Pouvez-vous dire pourquoi ?

Letarte

Je vais vous répondre en citant un vieux proverbe qui a cours dans ma famille : « On ne tire pas sur une fleur pour la faire pousser… » En d’autres termes : j’ai l’impression que je ne dois pas, pour le moment, prendre l’initiative de parler de quelque chose qui se passe en dehors des séances. Certes, ces actions sont signes de résistance ; mais je considère que cette résistance est une défense, au sens positif du terme. Josée pourrait bien avoir besoin de se défendre, pour des raisons que j’ignore encore. Et je tiens à respecter une défense dont j’ignore le sens. Je ne veux pas répondre à son intrusion par une contre-intrusion.

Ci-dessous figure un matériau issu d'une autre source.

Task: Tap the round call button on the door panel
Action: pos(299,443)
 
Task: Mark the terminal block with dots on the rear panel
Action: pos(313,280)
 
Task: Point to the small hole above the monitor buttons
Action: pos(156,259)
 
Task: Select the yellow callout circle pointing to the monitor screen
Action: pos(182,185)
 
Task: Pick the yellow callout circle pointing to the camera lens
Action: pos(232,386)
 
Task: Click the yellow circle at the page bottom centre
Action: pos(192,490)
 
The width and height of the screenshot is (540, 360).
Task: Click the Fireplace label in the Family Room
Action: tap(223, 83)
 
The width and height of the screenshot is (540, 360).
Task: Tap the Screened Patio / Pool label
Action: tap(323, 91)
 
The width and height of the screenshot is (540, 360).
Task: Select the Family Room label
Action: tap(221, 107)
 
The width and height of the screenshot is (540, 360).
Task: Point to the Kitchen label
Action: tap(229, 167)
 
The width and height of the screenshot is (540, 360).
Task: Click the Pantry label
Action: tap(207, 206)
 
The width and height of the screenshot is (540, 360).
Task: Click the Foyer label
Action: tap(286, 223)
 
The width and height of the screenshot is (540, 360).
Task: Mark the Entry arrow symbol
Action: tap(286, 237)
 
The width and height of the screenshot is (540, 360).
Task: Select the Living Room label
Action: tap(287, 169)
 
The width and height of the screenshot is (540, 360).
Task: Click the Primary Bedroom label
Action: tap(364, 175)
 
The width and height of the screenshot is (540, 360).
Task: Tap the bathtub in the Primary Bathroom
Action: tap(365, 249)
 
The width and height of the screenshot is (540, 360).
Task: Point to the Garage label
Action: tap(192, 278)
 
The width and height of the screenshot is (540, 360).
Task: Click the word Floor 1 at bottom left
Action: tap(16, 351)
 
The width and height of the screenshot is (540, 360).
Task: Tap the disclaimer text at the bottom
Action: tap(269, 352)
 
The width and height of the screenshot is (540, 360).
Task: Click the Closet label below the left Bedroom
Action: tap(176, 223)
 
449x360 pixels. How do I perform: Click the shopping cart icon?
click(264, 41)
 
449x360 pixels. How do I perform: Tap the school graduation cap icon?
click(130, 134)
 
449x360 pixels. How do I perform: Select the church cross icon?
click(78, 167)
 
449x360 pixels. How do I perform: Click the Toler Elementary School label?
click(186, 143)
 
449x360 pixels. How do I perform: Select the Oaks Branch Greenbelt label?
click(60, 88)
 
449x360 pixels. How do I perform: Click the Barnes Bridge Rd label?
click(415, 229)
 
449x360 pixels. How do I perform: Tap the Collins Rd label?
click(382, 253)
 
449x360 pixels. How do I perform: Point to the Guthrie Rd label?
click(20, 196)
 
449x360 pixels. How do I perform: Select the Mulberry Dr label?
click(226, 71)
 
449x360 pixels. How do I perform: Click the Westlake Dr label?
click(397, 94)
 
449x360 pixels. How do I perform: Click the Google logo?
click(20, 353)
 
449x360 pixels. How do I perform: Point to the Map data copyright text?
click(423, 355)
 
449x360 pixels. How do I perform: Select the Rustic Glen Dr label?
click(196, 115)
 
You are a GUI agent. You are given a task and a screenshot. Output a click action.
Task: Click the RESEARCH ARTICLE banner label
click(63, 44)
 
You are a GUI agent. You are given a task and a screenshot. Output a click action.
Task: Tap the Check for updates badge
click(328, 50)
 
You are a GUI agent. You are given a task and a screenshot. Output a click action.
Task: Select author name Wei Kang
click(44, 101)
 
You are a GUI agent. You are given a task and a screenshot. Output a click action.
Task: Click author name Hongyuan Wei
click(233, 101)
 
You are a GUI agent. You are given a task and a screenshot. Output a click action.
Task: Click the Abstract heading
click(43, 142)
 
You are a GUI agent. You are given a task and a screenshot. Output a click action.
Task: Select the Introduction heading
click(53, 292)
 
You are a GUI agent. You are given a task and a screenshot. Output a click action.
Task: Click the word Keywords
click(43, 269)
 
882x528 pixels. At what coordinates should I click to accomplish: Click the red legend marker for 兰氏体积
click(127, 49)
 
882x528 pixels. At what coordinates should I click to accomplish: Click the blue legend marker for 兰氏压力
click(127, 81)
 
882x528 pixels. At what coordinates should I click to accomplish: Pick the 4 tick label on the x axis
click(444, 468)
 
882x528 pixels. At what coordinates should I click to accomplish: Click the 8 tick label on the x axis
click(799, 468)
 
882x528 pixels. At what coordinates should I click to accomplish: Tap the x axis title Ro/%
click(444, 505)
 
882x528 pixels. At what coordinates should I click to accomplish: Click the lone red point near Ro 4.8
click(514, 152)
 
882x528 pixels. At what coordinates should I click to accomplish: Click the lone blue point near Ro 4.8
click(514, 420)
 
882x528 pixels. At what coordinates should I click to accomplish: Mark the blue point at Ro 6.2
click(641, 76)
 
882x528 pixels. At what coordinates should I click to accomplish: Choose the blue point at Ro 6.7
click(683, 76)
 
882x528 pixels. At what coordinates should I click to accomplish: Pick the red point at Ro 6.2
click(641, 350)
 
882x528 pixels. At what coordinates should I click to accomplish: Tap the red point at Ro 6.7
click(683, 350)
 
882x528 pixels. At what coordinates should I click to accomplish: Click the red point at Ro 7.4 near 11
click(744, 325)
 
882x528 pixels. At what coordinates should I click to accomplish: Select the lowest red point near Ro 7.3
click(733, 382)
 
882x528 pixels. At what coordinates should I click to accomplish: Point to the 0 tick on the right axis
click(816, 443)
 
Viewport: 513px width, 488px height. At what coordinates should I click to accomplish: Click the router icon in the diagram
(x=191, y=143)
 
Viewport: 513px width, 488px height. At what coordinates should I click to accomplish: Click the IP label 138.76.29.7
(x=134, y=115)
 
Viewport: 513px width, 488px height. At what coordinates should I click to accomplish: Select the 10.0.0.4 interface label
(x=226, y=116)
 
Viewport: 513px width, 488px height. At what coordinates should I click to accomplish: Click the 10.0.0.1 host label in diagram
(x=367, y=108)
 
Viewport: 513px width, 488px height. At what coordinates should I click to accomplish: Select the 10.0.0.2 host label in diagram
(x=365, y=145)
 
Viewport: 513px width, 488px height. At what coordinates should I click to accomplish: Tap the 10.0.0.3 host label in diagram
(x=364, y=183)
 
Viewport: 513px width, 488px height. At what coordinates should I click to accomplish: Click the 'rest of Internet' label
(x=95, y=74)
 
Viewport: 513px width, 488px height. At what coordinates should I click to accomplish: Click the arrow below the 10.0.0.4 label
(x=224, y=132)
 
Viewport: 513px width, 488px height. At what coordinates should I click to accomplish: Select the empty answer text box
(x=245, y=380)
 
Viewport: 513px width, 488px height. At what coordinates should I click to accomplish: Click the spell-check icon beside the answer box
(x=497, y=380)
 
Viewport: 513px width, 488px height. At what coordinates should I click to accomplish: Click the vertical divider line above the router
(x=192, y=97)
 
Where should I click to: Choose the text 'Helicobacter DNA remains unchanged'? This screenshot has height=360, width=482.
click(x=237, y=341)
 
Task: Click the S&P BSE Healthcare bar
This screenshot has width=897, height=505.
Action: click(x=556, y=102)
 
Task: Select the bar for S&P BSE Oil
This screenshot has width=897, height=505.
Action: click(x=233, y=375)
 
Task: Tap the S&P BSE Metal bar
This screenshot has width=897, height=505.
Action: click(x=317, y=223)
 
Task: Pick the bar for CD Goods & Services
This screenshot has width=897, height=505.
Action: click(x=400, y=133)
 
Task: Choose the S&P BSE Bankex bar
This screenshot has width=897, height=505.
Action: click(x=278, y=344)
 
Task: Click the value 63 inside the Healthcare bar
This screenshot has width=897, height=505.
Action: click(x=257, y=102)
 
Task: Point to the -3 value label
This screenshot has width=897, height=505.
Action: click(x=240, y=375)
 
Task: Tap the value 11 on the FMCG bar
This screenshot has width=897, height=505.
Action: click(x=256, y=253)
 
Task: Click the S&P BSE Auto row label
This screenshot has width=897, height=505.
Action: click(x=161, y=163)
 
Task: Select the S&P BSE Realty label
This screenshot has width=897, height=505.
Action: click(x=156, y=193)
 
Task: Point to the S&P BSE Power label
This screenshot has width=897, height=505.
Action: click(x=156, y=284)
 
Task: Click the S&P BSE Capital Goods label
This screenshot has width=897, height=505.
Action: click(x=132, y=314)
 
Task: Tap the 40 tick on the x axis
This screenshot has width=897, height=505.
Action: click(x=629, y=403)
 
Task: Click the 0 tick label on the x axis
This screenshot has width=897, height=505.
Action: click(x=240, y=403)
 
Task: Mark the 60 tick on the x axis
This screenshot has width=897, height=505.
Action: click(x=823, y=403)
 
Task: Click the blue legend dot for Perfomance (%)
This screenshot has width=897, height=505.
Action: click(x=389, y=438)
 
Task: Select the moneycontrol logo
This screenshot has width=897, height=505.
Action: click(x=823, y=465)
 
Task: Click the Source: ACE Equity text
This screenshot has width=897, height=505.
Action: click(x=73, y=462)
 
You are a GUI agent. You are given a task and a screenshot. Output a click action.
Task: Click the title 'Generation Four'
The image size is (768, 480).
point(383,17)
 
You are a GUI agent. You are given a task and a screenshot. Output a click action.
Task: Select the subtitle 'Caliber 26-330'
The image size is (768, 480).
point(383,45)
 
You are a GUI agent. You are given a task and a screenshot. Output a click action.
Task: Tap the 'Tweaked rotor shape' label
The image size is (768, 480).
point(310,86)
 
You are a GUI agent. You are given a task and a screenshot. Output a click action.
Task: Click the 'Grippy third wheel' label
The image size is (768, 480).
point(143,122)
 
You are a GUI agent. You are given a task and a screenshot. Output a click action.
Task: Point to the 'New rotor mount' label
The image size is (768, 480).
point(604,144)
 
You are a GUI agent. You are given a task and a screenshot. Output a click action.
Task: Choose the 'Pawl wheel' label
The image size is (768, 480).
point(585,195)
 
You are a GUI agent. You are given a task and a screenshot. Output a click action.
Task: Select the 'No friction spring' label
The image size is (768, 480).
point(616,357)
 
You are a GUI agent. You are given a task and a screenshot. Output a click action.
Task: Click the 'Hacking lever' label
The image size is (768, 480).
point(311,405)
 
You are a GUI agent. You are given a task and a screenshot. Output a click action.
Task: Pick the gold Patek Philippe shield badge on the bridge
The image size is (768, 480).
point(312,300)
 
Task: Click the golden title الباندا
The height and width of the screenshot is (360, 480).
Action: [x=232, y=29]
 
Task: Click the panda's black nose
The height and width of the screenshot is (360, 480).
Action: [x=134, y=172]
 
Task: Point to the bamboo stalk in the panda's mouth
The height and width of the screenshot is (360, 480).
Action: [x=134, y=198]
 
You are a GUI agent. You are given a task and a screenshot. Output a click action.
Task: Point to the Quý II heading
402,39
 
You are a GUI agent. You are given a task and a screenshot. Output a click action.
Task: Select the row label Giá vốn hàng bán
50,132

Je me base aussi sur un autre principe : « Quand on n’est pas là, on ne parle pas ! » Le transfert du borderline est fortement ancré sur une certaine réalité de la relation ; je pense qu’il faut aménager, pour le patient aussi bien que pour le thérapeute, un certain temps d’apprivoisement réciproque. Je ne pourrai dire à Josée qu’en m’appuyant sur une relation transférentielle solide ; autrement, elle n’entendra pas et elle sera poussée à métaboliser ses angoisses par l’acting-out. Il faut que la relation transférentielle soit solide pour que je puisse ramener vers la séance les morceaux, les parties d’elle que Josée disperse dans toutes les directions. Je ne veux pas l’empêcher de focaliser ses passages à l’acte sur le thérapeute et sur l’institution. Pour le moment, je permets à Josée de m’utiliser.

Kernberg

Je m’efforce de contrôler mon impulsion intense a vous répondre tout de suite ! Mais continuez…

3. LA PREMIÈRE LETTRE : UN TRAITÉ SUR LA SCHIZOPHRÉNIE

« Docteur,

« Malgré toutes les réticences que je peux éprouver, je crois qu’il vaut mieux que je vous explique, aussi clairement que possible, ce qui m’est arrivé.

Un jour, en novembre, j’ai réalisé que je marchais sur un trottoir roulant. C’était la sensation qu’on éprouve lorsqu’on monte sur le trottoir… La sensation était agréable et désagréable à la fois : agréable parce qu’on est seul dans son univers (les gens étant vus dans une espèce de brume, lointains), désagréable parce que le trottoir oblige à avancer et qu’il n’y a pas moyen de l’arrêter. En même temps j’ai perdu la notion des distances et des nombres : pour savoir que 11 est plus petit que le 12 je dois compter à partir de zéro jusqu’à… et je déduis à partir de la place occupée par le nombre dans la série. J’ai perdu le sens de la hauteur des marches dans les escaliers.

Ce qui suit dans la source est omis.